Investment trumps cost cutting at growth-minded SMEs

Small businesses around the world are turning to efficiency in their search for growth, according to a new survey from The Economist Intelligence Unit (EIU).

Released this week, the survey finds that over the next 12 months, the top two strategic objectives for small and medium-sized businesses (SMBs) will be revenue growth and operating efficiency.

Moreover, the survey shows a close link between growth and efficiency: For more than half of the respondents (55 per cent), the main driver of planned efficiency improvements will be to expand the business - much more so than reducing costs (24 per cent) or reducing complexity (12 per cent).

The survey found that nine in 10 SMB owners and managers recognise they can improve efficiency - with about half (52 per cent) being unhappy with the state of efficiency at their company and a similar number (53 per cent) finding it a struggle to resolve these inefficiencies. Only half of these respondents believe that their company has made good use of the struggling economic climate to become more efficient.

The chief methods being employed by companies to achieve this 'smarter growth' are teaching employees to work smarter, followed closely by technology upgrades, both of which are being implemented by more than half of respondents. But as these owners and managers strive to tackle inefficiencies within their organisations they must first overcome resistance to change, which is cited in the survey as the biggest internal obstacle to making improvements to the business.

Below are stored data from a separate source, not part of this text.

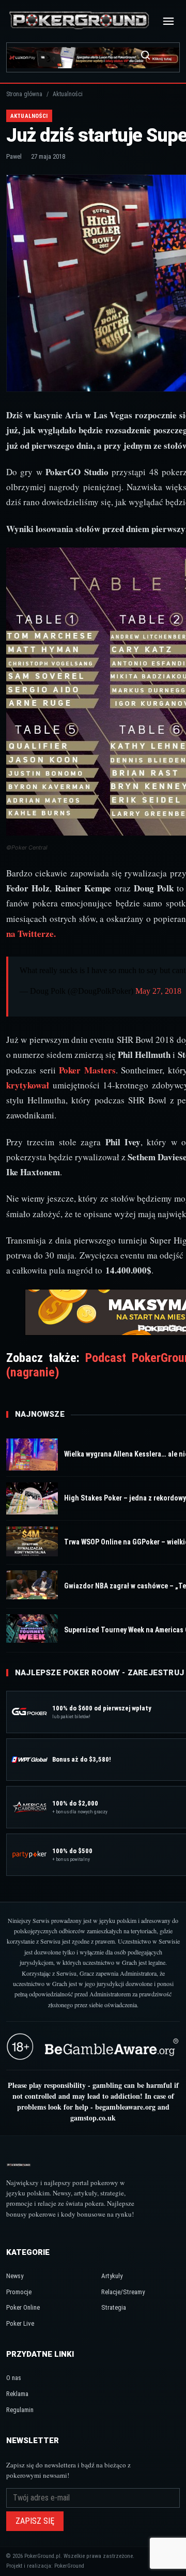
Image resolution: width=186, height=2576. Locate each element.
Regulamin (20, 2410)
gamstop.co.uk (93, 2117)
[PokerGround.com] (79, 21)
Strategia (113, 2307)
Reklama (17, 2394)
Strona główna (24, 94)
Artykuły (111, 2276)
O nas (13, 2378)
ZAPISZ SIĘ (35, 2521)
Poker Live (20, 2323)
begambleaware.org (125, 2106)
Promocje (19, 2292)
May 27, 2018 (158, 991)
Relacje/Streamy (123, 2292)
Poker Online (23, 2307)
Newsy (14, 2276)
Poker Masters (87, 1070)
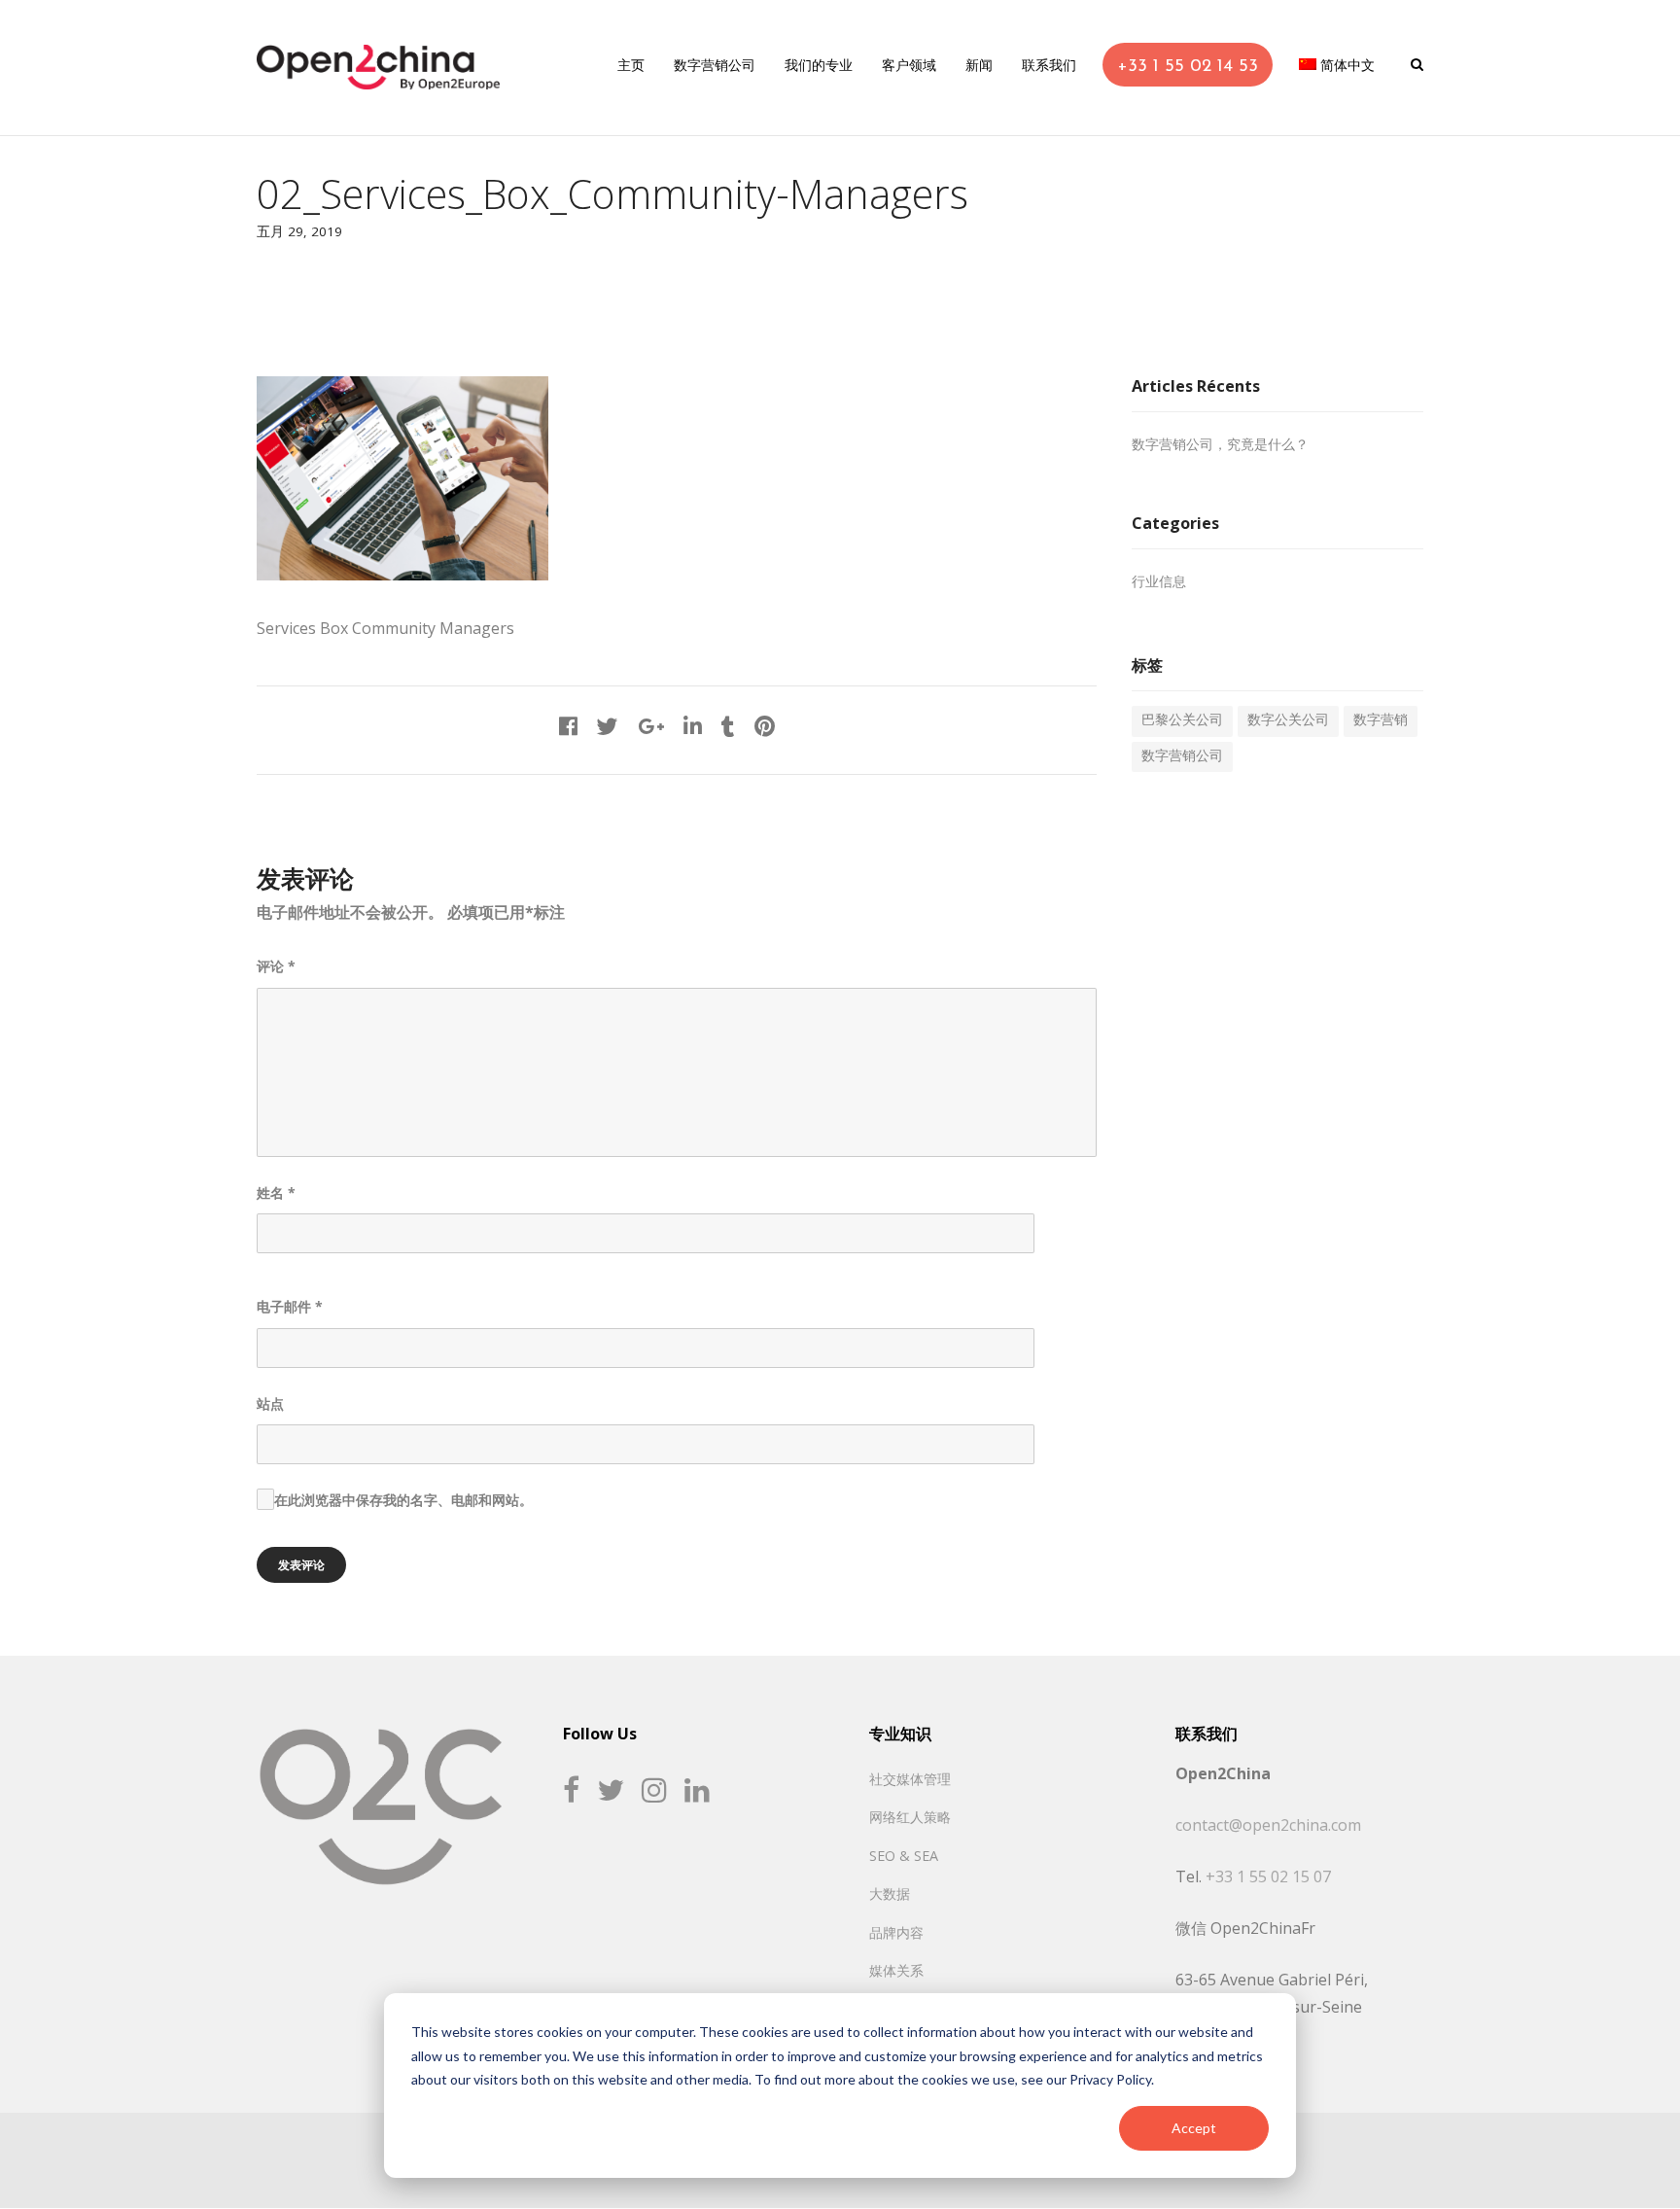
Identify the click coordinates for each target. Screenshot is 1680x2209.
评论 (276, 966)
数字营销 (1380, 721)
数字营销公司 (1182, 757)
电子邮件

"Periods of rapid growth can be intoxicating for small businesses, but creating an efficient growth platform is important if they are not to struggle later," says Denis McCauley, Editorial Director, EMEA, at the EIU.

"This is why SMBs' orientation toward investing in efficiency as a means to help grow the business, evident in this survey, is encouraging."

The survey also found that firms which focused on efficiency from the start tend to be in good stead later.

SMBs that have been in business longer tend to also struggle with their internal operations more than younger businesses do.

Nearly three in five (59 per cent) SMBs that have been in business for over 10 years admit to having difficulty tackling inefficiencies, compared to less than half (46 per cent) of SMBs that have been in business for less than 10 years.

It was also found that nearly all SMBs (91 per cent) have seen technology-driven improvements to their business during the last 12 months.

Nevertheless, more SMBs are planning to upgrade existing infrastructure and systems over the next 12 months rather than invest in new and untried technology. One explanation for this cautious approach is a lack of IT skills or know-how within the business, which respondents identified as the second biggest obstacle to improving efficiency.